È quell’“almeno” però che preoccupa. E non solo l’Aso, anche tutto il ciclismo. Nonostante la Francia abbia già una data per ripartire, l’11 maggio, questa data non coinciderà però con un'apertura totale, ma con l'avvio di un percorso graduale. E a farne le spese potrebbe essere lo sport in quanto considerata attività non essenziale. Nelle scorse settimane la ministra dello Sport Roxana Maracineanu, aveva ipotizzato un’edizione del Tour a porte chiuse che tanto “vive di contratti televisivi”. Il patron della Grande Boucle, Christian Prudhomme, aveva subito rimandato l’idea al mittente: “Il Tour è la Francia e non si svolgerà a porte chiuse”. L’Union cycliste internationale (Uci) aveva poi contattato il governo francese e aveva spiegato la situazione: il Tour non vive di soli contratti televisivi e la questione è un po’ più complicata perché questa corsa è qualcosa di più di una corsa. In poche parole: se il Tour de France non si corre salta gran parte del ciclismo.
Ognuna delle 19 squadre del World Tour – la serie A del ciclismo, la categoria che permette di partecipare a tutte le corse più importanti del calendario mondiale – vive grazie agli sponsor. Sponsor che pagano gli stipendi a corridori, dirigenti e personale tecnico, e che versano quasi 100 mila euro l’anno all’Uci e quasi 130 mila euro alla Cycling Anti-Doping Foundation per permettere che tutto vada avanti. Insomma che ogni anno tirano fuori circa 20/25 milioni di euro. E questo soprattutto per poter esibire il proprio logo e far vedere il proprio nome davanti a una platea mondiale composta da 12 milioni di europei e un’altra trentina di milioni di persone sparse per tutto il mondo: quella del Tour de France.

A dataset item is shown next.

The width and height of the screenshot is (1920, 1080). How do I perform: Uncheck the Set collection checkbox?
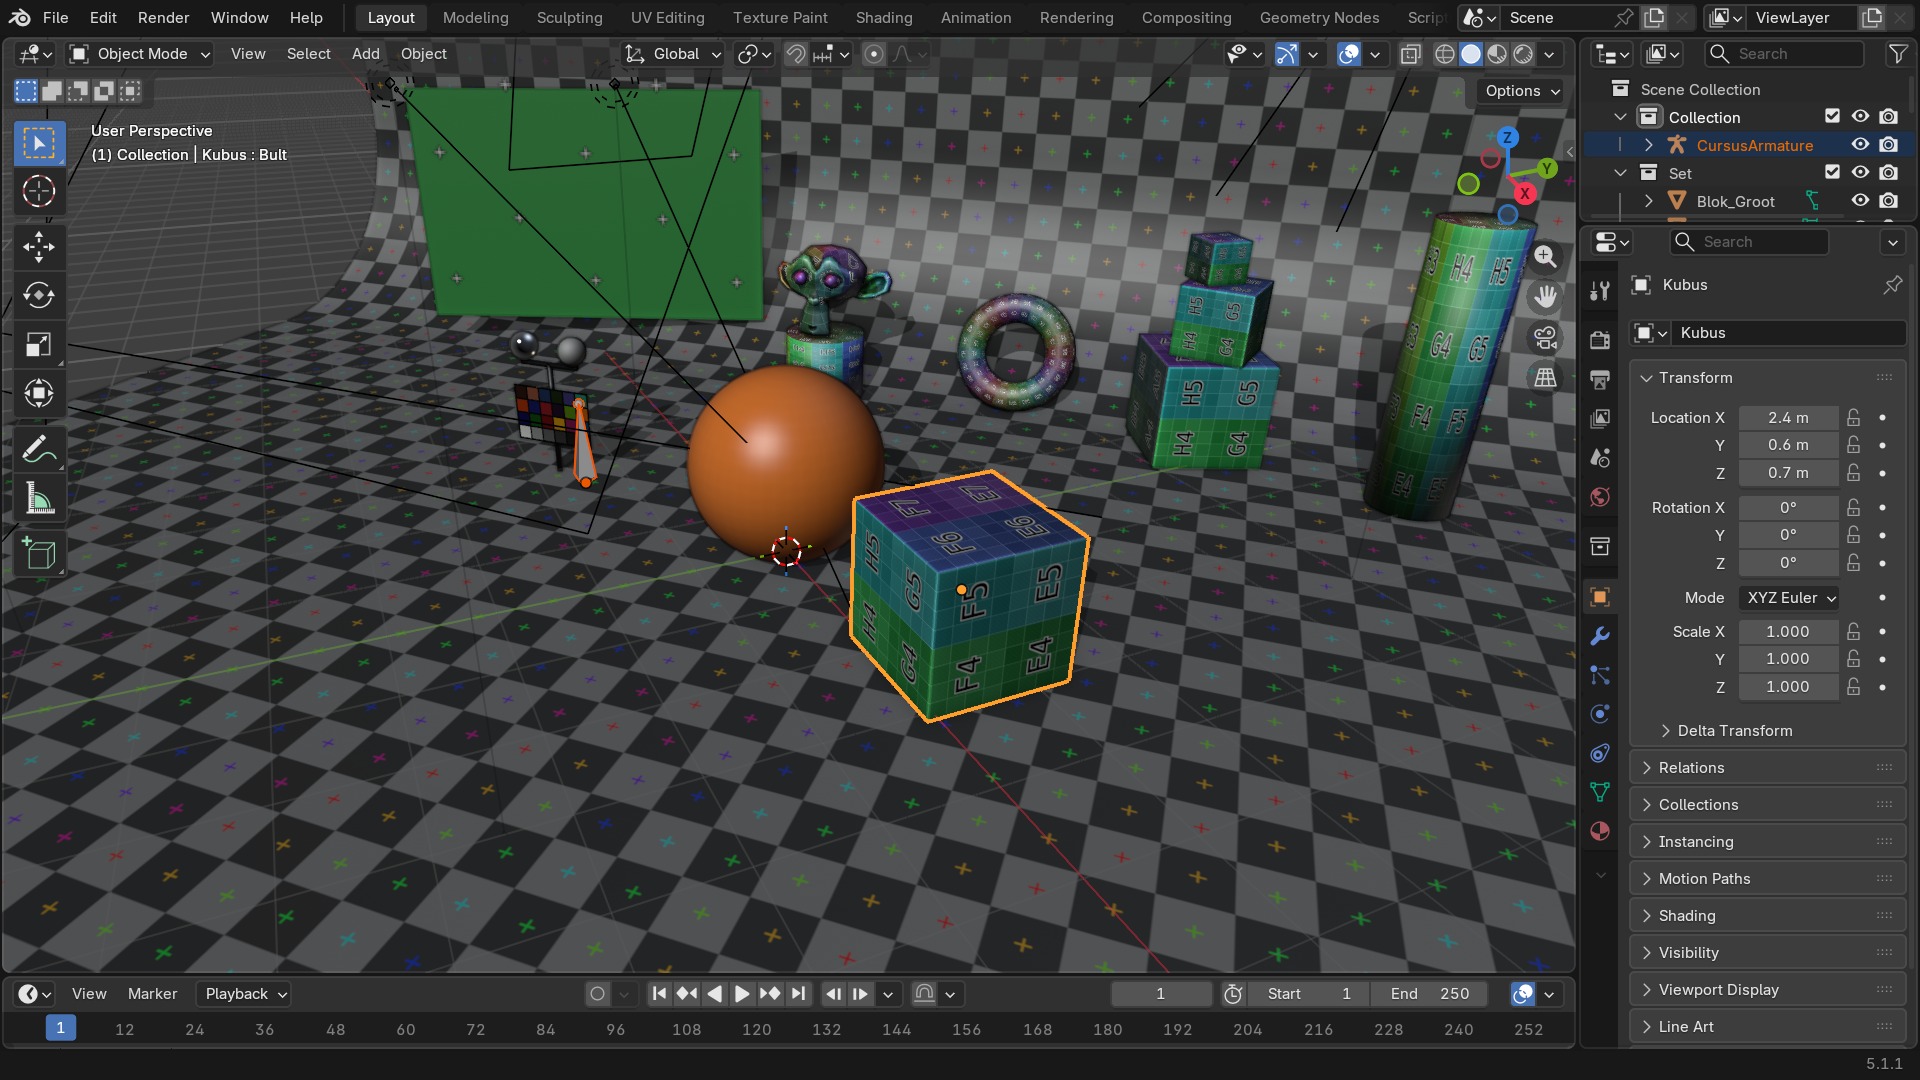click(1832, 173)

Romain Bardet, che è ciclista intelligente e raffinato sia sui pedali che giù di sella, oggi ha messo in chiaro la situazione in un'intervista al Monde. “Con altri compagni della squadra parteciperò al Tour de Suisse virtuale la prossima settimana. Sarà in diretta televisiva in Svizzera: un palliativo certo ma che ci permetterà di dare un po’ di visibilità ai nostri sponsor durante questo periodo di blackout. In questo momento è il minimo delle cose per loro. In Francia siamo fortunati ad avere partner solidi, che non si disimpegnano alla prima difficoltà. All'estero però alcune squadre stanno cadendo a pezzi. Gli sponsor si stanno ritirando oppure non pagano più corridori e staff. Il sistema di protezione è inesistente. Per il momento, almeno in Francia, non abbiamo parlato di un taglio dei salari; ma è solo perché tutti hanno in mente la prospettiva di partecipare al Tour de France e che con questa corsa quasi tutto potrà essere salvato”.
L’Uci intanto aspetta l’evolversi della situazione. Nulla verrà deciso prima che dalla Francia arrivi un segnale chiaro. Per ora si è scelto di disputarlo tra il 29 agosto e il 20 settembre, ma la nuova data deve essere ancora confermata. L'incontro dovrebbe tenersi nei prossimi giorni. E questo sempre che la situazione si stabilizzi e non ci siano nuovi interventi del governo. “La missione”, dicono al Foglio da Aigle, “è principalmente una: correre il Tour, a qualsiasi condizione. Poi troveremo una soluzione a tutte le altre corse”.